O antigo presidente da Comissão Europeia Durão Barroso elogiou a resposta da União Europeia à crise causada pela pandemia de Covid-19 e considerou que este processo está a resultar numa “Europa mais política”.

“Eu vejo uma Europa mais política, uma Europa que de certa forma perde a sua inocência, que está a chegar à idade adulta politicamente”, afirmou Durão Barroso, numa intervenção em vídeo gravada e que foi divulgada esta segunda-feira no início da segunda edição das “Sá Carneiro Talks”, uma iniciativa do Instituto Francisco Sá Carneiro transmitida através das redes sociais.

Para o antigo primeiro-ministro português, a União Europeia “aprendeu com a crise das dívidas soberanas” – embora faça questão de a distinguir da atual, causada por fatores externos e incontroláveis – e respondeu de forma “mais rápida e mais substancial”.

“A Europa está de certo modo a responder presente, confirmando que a sua resiliência é bem maior do que os observadores e analistas lhe reconhecem“, defendeu, dizendo ter ficado “muito satisfeito” por, apesar de todas as tensões, ter sido possível desenhar um “programa adequado e ambicioso” de resposta à crise sanitária e às suas consequências económicas e sociais.

Durão Barroso considerou que a atual crise reforçou também uma tendência que já se começava a desenhar antes, no sentido de uma maior politização do espaço europeu, dando como exemplos referências em documentos oficiais à soberania europeia ou a uma Comissão “mais geopolítica”

Isto quer isto quer dizer que a Europa, vendo potências mais agressivas como a Rússia, mais afirmativas como a China ou mais imprevisíveis como os Estados Unidos, começa a compreender que, se não formos nós, europeus, a defender os nosso interesses e valores, talvez não possamos contar com outros para o fazer, sublinhou.

O antigo governante e líder do PSD avisou que “não é indiferente qual o modelo que vai dominar a economia e a sociedade globais”, e defendeu que só unida num bloco a União Europeia pode discutir “de igual para igual” com Estados Unidos ou China.

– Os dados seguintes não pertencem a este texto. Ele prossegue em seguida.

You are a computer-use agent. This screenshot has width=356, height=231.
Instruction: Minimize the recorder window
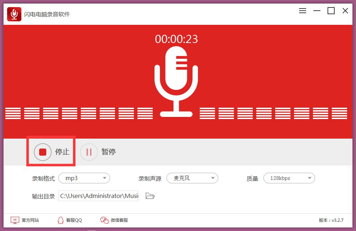pyautogui.click(x=317, y=11)
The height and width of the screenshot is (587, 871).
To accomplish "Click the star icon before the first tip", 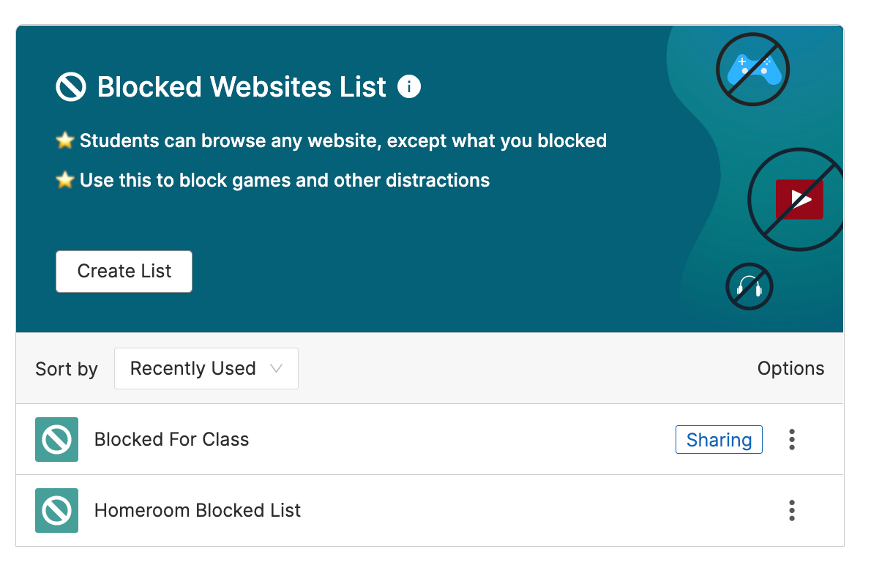I will coord(65,140).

“É óbvio que precisamos de uma dimensão europeia se quisermos defender esses interesses e valores, e é neste sentido que Europa está a avançar”, disse, considerando que, pela sua experiência, a Europa “sem arrogância, mas com algum orgulho” pode fazer propostas para uma ordem multilateral com base nos seus princípios.

A única referência à realidade portuguesa feita por Durão Barroso foi no elogio a importância do fundador do PSD, Francisco Sá Carneiro, “não apenas na consolidação da democracia portuguesa, como na definição de um rumo estratégico para Portugal”.

“Foi em principal medida por causa de Francisco Sá Carneiro que eu aderi ao PSD, entusiasmou-me a sua vontade de modernização do país e para ele modernização queria dizer europeização”, afirmou.

As “Sá Carneiro Talks” integram-se no programa que assinala o 40.º aniversário da morte do fundador do partido Francisco Sá Carneiro e a primeira edição realizou-se em 14 de setembro, tendo tido como convidado o ex-comissário europeu Carlos Moedas.

De acordo com os seus estatutos, o Instituto Sá Carneiro – organização ligada ao PSD – tem como objetivos fundamentais “a defesa e divulgação do ideal democrático e o estudo dos fenómenos culturais, sociais, económicos e políticos, relativos a Portugal e à sua intervenção na comunidade internacional”.